Public sector strike action is always tricky territory for Labour politicians to navigate, particularly when the party is in opposition. When strikes plagued the previous Tory government (teachers and junior doctors in particular) Labour MPs – including Keir Starmer – were quick to condemn the government while trying hard not to criticise the unions, with whom the Labour party has always enjoyed a spiritual and financial relationship.

Strikes on a Tory PM’s watch were always down to “a failure to negotiate” and when asked what they would do differently Labour MPs would say they’d start by “getting round the table” and talking. Those MPs are now ministers, and they might be wondering if there are enough tables in Whitehall to avert a summer of discontent.

In Birmingham, where 21,000 tonnes of rubbish lies strewn across the city, talks with Unite (the union behind the strike) are not going well, with Unite’s leader now warning that similar action could be launched in other cities if cash-strapped councils seek to make savings in a way that affects union members. The prospect of rubbish rotting in the warm summer months is very real.

Meanwhile, the hard-left National Education Union is gearing up for strike action, ostensibly in response to an “unacceptable” pay offer – though the union’s chief, Daniel Kebede, seems more interested in “reorganising society” and regaining “control of an education system from a brutally racist state”. Not to be left out, Unison has asked its NHS members whether they would support strike action this summer if their pay “fails to keep up with rising living costs.” The Civil Service is also getting in on the action, with the PCS union leading strikes at the end of this month in response to “rigid attendance policies” – in other words, a request from ministers that staff spend less time working from home.

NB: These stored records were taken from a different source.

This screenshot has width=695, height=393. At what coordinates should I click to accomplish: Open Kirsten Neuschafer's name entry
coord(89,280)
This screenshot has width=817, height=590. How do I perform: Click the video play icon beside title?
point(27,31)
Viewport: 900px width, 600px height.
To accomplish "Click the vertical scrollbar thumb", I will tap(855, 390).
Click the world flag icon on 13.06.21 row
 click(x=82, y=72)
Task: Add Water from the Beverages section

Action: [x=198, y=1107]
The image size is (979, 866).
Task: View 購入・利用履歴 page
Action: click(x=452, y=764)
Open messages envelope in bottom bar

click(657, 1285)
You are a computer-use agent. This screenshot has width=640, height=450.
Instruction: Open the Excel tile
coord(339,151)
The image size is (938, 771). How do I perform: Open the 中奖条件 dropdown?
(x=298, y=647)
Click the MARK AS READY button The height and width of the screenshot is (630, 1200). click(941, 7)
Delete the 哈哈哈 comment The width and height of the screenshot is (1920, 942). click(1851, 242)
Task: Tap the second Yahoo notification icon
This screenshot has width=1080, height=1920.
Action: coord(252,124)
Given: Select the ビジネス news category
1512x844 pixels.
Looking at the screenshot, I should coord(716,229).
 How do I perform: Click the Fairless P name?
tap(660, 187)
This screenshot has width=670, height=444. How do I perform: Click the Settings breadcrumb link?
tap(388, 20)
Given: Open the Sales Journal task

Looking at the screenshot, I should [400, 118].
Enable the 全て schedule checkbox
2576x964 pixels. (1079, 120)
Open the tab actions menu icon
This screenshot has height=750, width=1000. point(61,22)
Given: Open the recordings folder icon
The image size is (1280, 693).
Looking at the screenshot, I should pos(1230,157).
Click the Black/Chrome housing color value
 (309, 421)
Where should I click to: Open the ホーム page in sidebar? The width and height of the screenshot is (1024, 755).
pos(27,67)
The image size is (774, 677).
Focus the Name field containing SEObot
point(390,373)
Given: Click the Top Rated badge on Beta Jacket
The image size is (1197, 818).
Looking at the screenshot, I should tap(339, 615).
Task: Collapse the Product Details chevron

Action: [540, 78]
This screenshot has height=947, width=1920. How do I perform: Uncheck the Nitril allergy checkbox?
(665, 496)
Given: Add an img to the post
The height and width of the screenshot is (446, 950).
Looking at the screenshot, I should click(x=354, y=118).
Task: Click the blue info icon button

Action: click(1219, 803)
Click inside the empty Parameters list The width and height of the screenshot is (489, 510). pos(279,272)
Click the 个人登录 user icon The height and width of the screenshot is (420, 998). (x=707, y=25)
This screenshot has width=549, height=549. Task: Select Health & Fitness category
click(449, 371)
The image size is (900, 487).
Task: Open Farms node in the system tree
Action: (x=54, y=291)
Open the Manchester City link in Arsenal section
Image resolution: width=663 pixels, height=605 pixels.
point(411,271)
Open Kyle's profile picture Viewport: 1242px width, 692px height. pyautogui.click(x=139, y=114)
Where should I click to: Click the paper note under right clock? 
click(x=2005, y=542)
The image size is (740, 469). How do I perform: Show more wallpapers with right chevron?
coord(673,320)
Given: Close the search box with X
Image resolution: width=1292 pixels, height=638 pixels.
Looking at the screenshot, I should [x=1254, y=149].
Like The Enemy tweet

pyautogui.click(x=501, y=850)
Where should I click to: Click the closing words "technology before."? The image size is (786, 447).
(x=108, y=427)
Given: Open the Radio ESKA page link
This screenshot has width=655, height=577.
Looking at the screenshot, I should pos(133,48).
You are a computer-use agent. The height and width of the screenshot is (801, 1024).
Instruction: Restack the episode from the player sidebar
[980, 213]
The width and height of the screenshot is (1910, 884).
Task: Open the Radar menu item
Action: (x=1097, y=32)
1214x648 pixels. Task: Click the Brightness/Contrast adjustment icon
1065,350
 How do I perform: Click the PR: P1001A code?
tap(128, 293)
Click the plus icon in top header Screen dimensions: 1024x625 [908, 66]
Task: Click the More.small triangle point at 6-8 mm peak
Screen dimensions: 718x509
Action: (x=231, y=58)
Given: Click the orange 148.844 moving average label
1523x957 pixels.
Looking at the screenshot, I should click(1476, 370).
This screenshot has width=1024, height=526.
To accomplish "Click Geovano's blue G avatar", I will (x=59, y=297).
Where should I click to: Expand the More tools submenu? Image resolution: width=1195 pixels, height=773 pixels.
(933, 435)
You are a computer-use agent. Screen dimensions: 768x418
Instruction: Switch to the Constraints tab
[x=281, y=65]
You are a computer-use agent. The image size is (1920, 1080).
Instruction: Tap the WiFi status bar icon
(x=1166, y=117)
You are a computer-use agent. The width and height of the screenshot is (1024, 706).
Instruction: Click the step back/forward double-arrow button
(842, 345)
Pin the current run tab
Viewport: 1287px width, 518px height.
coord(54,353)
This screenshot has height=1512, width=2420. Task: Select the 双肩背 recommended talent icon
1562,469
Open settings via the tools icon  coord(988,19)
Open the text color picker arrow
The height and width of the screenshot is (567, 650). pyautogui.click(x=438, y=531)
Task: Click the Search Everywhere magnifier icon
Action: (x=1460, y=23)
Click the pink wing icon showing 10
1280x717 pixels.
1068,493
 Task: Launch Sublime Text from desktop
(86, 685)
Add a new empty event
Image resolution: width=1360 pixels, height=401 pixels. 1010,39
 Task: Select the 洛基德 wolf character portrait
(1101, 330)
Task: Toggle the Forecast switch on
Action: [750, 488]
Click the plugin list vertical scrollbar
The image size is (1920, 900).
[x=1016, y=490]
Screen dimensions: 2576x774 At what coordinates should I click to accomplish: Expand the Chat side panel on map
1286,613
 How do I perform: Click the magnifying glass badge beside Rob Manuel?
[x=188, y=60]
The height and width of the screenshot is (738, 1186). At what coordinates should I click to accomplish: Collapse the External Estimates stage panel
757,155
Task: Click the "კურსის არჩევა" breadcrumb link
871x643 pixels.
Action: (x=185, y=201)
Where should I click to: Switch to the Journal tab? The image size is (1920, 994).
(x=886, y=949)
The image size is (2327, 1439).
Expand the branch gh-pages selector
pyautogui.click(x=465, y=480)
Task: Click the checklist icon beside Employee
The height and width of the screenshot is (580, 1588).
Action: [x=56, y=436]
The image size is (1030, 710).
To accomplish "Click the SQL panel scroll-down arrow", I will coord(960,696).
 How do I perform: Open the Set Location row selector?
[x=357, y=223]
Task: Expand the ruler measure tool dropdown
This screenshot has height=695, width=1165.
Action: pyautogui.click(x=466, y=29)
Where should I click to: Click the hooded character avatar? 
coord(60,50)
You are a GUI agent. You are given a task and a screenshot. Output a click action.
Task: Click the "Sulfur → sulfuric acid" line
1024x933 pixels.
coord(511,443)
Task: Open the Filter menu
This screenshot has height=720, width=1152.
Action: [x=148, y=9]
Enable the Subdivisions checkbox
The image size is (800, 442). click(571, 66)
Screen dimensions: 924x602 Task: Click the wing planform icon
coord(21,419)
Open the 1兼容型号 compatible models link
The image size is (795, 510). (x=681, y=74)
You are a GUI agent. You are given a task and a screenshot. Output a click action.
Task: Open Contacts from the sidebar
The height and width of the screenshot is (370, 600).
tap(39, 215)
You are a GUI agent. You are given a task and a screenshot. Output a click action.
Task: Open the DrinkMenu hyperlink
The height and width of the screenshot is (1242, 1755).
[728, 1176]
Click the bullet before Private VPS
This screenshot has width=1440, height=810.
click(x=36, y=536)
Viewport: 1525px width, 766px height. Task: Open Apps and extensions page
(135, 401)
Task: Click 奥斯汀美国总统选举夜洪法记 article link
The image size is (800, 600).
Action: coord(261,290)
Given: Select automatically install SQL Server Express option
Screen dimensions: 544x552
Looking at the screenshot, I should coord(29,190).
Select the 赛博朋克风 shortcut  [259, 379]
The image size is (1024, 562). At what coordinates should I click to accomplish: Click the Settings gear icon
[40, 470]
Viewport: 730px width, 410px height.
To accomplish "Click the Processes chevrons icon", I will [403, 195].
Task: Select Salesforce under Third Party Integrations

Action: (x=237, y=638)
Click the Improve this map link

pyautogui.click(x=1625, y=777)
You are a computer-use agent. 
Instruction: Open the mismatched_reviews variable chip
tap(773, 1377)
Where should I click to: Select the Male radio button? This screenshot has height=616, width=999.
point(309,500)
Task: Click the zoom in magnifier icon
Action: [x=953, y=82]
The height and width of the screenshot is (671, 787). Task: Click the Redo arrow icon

Industrial action is also on the cards in higher education, with University and College Union staff planning walk-outs in May and June.

One of Labour’s firsts acts in government was to increase pay for large parts of the public sector, and they’ve since worked hand-in-hand with unions to rewrite UK employment law, but it seems these moves won’t be enough to avoid a summer of strike action and a difficult political row with their allies in organised labour.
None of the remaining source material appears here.